App Transport Security: changes in iOS/tvOS 17

Hello!

I'm working on VLC, that is a multimedia playback app available for any platform.

Among many things, we support discovery of servers on the local network using Bonjour, UPnP and NETBIOS with consecutive connections to those servers for media playback purposes. Additionally, we allow connections to unicast and multicast streams based on any domain name or IP (i.e. "rtsp://207.254.***.***"). Discovery of the mentioned services works very well with the Multicast entitlement along with NSLocalNetworkUsageDescription also on iOS 17.

According to documentation, iOS 17 prohibits any IP based connections by default, which breaks the entire functionality mentioned above that was previously enabled by including the NSAllowsArbitraryLoads key with the value TRUE in Info.plist. We amended the Info.plist with the following configuration and still fail to connect to hosts in that IP range.

<key>NSAllowsLocalNetworking</key>
<true/>
<key>NSExceptionDomains</key>
        <dict>
        <key>192.168.0.0/24</key>
                <dict>
                <key>NSTemporaryExceptionAllowsInsecureHTTPLoads</key>
                <true/>
                <key>NSIncludesSubdomains</key>
                <true/>
                <key>NSExceptionRequiresForwardSecrecy</key>
                <false/>
                <key>NSExceptionAllowsInsecureHTTPLoads</key>
                <true/>
                <key>NSExceptionAllowsLocalNetworking</key>
                <true/>
        </dict>
</dict>

Additionally, there does not seem to be a viable, publicly documented solution to connect to any server on the internet based on an IP address. Further, the process for IPv6 seems unclear.

Any help how to solve this so we can transition to the iOS/tvOS 17 SDK in time would be very much appreciated.

Replies

iOS 17 prohibits any IP based connections by default

Yes and no. ATS only applies to URLSession and things layered on top of that. If you’re using lower-level APIs, like Network framework or BSD Sockets, ATS is not a concern. Specifically, you mentioned RTSP URLs, and those are not supported by URLSession so, if you’re having problems with those, that’s some other issue.

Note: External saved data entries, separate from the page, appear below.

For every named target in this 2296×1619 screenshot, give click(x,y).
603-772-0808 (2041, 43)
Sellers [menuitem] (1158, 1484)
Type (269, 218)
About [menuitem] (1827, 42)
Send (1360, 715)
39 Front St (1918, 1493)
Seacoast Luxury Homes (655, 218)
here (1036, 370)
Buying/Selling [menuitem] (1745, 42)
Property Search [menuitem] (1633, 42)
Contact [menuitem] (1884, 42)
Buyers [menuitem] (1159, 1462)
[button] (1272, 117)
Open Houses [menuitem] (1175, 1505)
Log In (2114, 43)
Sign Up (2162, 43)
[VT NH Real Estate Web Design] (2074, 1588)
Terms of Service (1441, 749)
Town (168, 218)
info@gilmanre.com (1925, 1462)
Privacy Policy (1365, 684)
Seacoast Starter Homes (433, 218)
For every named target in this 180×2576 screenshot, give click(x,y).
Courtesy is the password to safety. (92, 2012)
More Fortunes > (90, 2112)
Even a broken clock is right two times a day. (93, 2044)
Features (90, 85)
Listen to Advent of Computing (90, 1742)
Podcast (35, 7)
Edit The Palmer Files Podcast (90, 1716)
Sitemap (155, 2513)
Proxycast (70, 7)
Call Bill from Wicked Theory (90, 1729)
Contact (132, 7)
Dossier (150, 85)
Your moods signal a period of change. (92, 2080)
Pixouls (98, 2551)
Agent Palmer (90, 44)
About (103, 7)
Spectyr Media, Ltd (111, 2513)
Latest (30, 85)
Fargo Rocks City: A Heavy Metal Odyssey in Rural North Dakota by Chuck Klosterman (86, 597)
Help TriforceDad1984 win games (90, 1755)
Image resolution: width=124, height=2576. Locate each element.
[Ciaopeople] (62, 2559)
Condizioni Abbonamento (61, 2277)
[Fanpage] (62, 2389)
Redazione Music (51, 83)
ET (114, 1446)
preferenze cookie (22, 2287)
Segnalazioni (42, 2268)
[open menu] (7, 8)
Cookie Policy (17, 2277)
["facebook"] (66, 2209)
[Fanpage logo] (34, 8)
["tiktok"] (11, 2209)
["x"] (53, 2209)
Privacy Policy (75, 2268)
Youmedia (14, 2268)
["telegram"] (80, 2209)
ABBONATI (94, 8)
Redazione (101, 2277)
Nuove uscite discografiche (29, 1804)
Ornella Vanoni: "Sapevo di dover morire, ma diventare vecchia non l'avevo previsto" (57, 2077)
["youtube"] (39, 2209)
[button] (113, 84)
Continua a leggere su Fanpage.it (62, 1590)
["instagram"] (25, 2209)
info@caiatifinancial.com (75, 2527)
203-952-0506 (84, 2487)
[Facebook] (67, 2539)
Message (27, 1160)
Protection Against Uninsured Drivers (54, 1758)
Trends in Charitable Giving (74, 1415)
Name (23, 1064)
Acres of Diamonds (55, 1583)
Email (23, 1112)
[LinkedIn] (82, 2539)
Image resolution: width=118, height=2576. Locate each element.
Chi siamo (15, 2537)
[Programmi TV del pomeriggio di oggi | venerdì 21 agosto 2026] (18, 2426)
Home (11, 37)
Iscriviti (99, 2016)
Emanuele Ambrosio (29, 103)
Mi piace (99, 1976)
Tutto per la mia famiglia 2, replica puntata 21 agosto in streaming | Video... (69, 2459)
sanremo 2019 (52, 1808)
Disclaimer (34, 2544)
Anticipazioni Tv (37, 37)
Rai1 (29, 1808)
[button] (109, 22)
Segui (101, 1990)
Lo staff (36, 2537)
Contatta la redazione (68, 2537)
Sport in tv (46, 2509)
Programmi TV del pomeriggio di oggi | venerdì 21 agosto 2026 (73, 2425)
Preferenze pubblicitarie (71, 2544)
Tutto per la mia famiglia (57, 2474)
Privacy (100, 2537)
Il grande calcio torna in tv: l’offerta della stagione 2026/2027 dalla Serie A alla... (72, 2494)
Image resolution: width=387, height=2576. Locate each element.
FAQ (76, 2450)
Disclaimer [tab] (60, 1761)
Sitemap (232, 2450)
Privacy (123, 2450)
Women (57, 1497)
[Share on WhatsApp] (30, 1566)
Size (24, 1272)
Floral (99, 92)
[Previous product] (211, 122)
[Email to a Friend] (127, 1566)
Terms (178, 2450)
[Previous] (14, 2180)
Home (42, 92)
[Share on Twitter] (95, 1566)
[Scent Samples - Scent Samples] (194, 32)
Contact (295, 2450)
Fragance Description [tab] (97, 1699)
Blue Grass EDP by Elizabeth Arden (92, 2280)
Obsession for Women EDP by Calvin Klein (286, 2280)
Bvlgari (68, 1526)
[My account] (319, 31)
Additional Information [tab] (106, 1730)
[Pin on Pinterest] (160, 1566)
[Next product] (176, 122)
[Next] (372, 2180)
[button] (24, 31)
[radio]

When it comes to HTTP requests issued by URLSession, you are correct that you need to add NSExceptionDomains for the IP addresses in play. You wrote:

We amended the Info.plist with the following configuration and still fail to connect to hosts in that IP range.

That’s not my experience. But…

Additionally, there does not seem to be a viable, publicly documented solution to connect to any server on the internet based on an IP address.

I am aware of a problem with the IP address support in NSExceptionDomains, namely that you can’t use a single entry to cover all IP addresses. There’s a bug on file about that somewhere… oh yeah, here it is… Check out this post. It seems that we fixed this bug recently. If you need to support older iOS 17 releases — which is something I generalyl recommend against — the posts earlier on that thread describe a workaround.

Further, the process for IPv6 seems unclear.

I’m not sure what you find unclear. The dictionary key is in standard CIDR notation, which has both IPv4 and IPv6 flavours. Have you actually tried this for IPV6 and encountered a problem? If not, please give it a whirl and lemme know what you see.

Anyway, coming back to the big picture, keep in mind that our TLS implementation does RFC 2818-style checking in addition to the checks done by ATS. So disabling ATS is not sufficient to handle these scenarios; you also have override this default server trust evaluation. For URLSession, that means handling the NSURLAuthenticationMethodServerTrust authentication challenge.